The chickenpox vaccine was not available in the US for routine use until 1995, given to children at 12 months of age. This expanded to a 2 dose-series in 2005.[i] For many of us born before the vaccine's release, we may recall the "chicken-pox parties" to intentionally expose ourselves, oatmeal baths for comfort and the pockmarks worn like a badge of honor. Many wonder why we should even bother with the chickenpox vaccine.
Amidst all the stories of mild illness, chicken pox was responsible for severe illness as well. Varicella virus can cause pneumonia. Some children will suffer from a bacterial infection of their skin due to the itchy rash. And if a young child brings home the virus to their pregnant mother, the developing baby can have severe birth defects if the mother is infected[ii]. It is estimated that more than 11,000 otherwise healthy children were hospitalized every year from chicken pox before routine vaccination. And as many as 150 people died every year from varicella[iii]. For pregnant women infected before 20 weeks gestation, 2% of their babies would have congenital varicella syndromeii.

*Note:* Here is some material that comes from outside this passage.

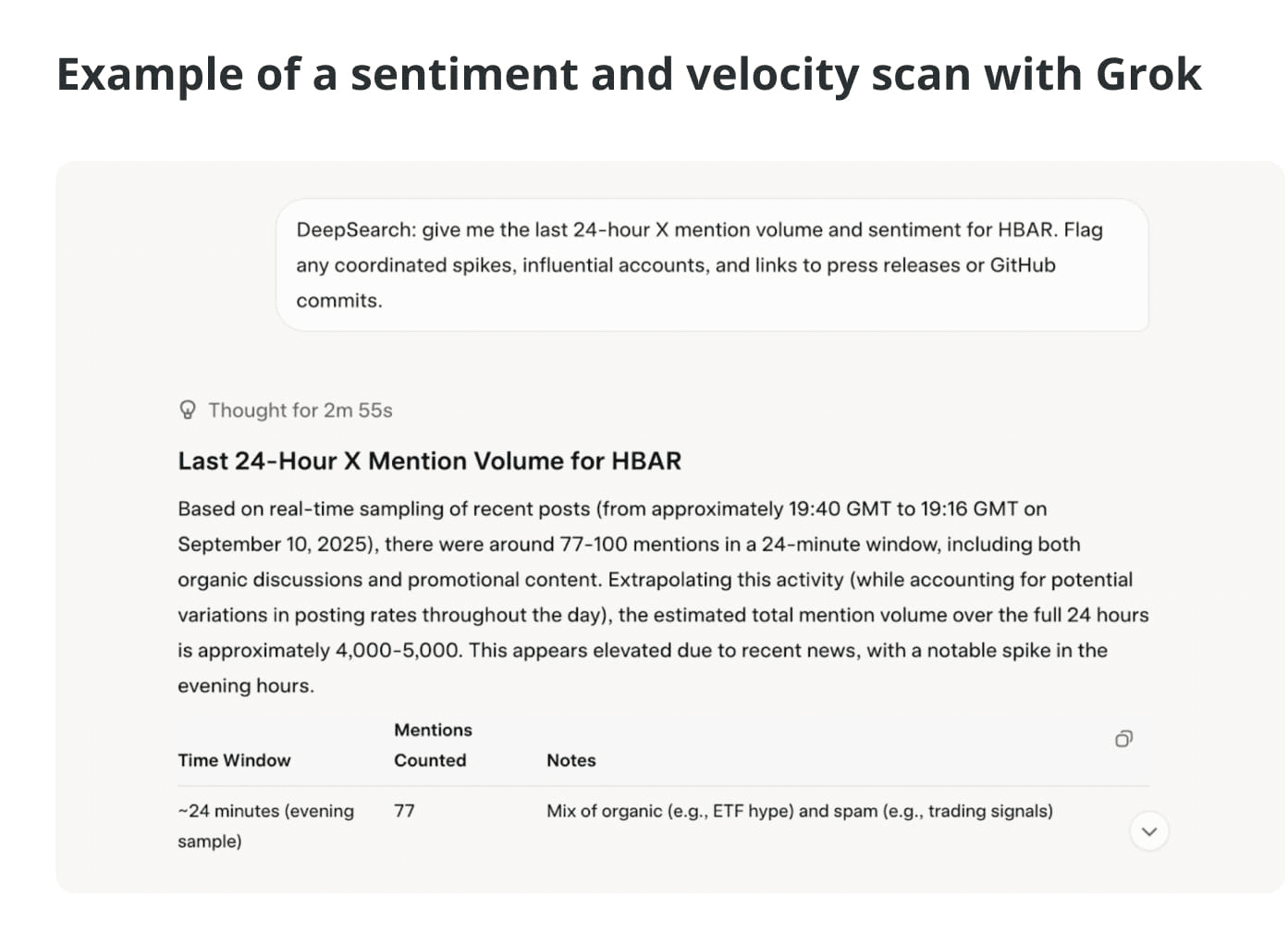Click the round chevron-down scroll button
The image size is (1288, 934).
coord(1149,831)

Another tricky aspect of infection with varicella is that the virus can travel to our nerve roots and remain there for decades. This "latent" varicella virus than reactivates later in life to cause the condition we call herpes zoster or "shingles." Shingles causes severe pain and rash along the nerve root where the virus lives. Adults who get shingles can have pain for a long time after the virus goes awayii. It is still possible to get shingles even after vaccination with varicella vaccine, but it seems to be less common compared with people who had chickenpox infection[iv],[v]. Shingles cases increase significantly after the age of 50. So we may not be able to see the true impact of chicken pox vaccination in the prevention of shingles until 2045 and beyond.

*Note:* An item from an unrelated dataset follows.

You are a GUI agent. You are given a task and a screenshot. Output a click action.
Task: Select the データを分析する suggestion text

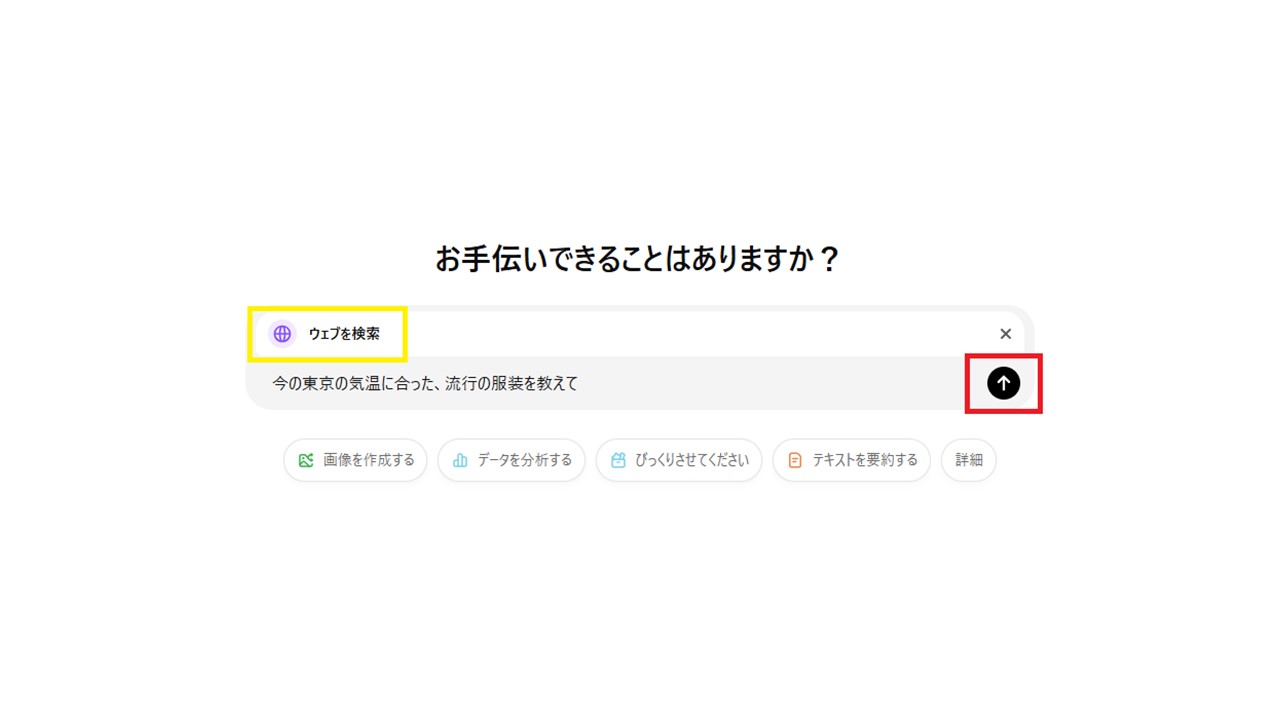(525, 460)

But we know that chicken pox vaccine has been a safe and effective way to prevent infection in childhood – and fewer kids with a miserable itchy rash, fewer hospitalizations and fewer deaths from this virus is a definite win!
[i] Centers for Disease Control and Prevention. Epidemiology and Prevention of Vaccine-Preventable Diseases. Hall E., Wodi A.P., Hamborsky J., et al., eds. 14th ed. Washington, D.C. Public Health Foundation, 2021. Available online at: https://www.cdc.gov/pinkbook/hcp/table-of-contents/index.html
[ii] 2024. "Varicella-Zoster Virus Infections", Red Book: 2024–2027 Report of the Committee on Infectious Diseases, Committee on Infectious Diseases, American Academy of Pediatrics, David W. Kimberlin, MD, FAAP, Ritu Banerjee, MD, PhD, FAAP, Elizabeth D. Barnett, MD, FAAP, Ruth Lynfield, MD, FAAP, Mark H. Sawyer, MD, FAAP
[iii] Roger Baxter, Trung N. Tran, Paula Ray, Edwin Lewis, Bruce Fireman, Steve Black, Henry R. Shinefield, Paul M. Coplan, Patricia Saddier; Impact of Vaccination on the Epidemiology of Varicella: 1995–2009. Pediatrics July 2014; 134 (1): 24–30. 10.1542/peds.2013-4251
[iv] Jessica Leung, Kathleen Dooling, Mona Marin, Tara C Anderson, Rafael Harpaz, The Impact of Universal Varicella Vaccination on Herpes Zoster Incidence in the United States: Comparison of Birth Cohorts Preceding and Following Varicella Vaccination Program Launch, The Journal of Infectious Diseases, Volume 226, Issue Supplement_4, 1 November 2022, Pages S470–S477, https://doi.org/10.1093/infdis/jiac255
[v] Weinmann S, Naleway AL, Koppolu P, Baxter R, Belongia EA, Hambidge SJ, Irving SA, Jackson ML, Klein NP, Lewin B, Liles E, Marin M, Smith N, Weintraub E, Chun C. Incidence of Herpes Zoster Among Children: 2003-2014. Pediatrics. 2019 Jul;144(1):e20182917. doi: 10.1542/peds.2018-2917. Epub 2019 Jun 10. PMID: 31182552; PMCID: PMC7748320.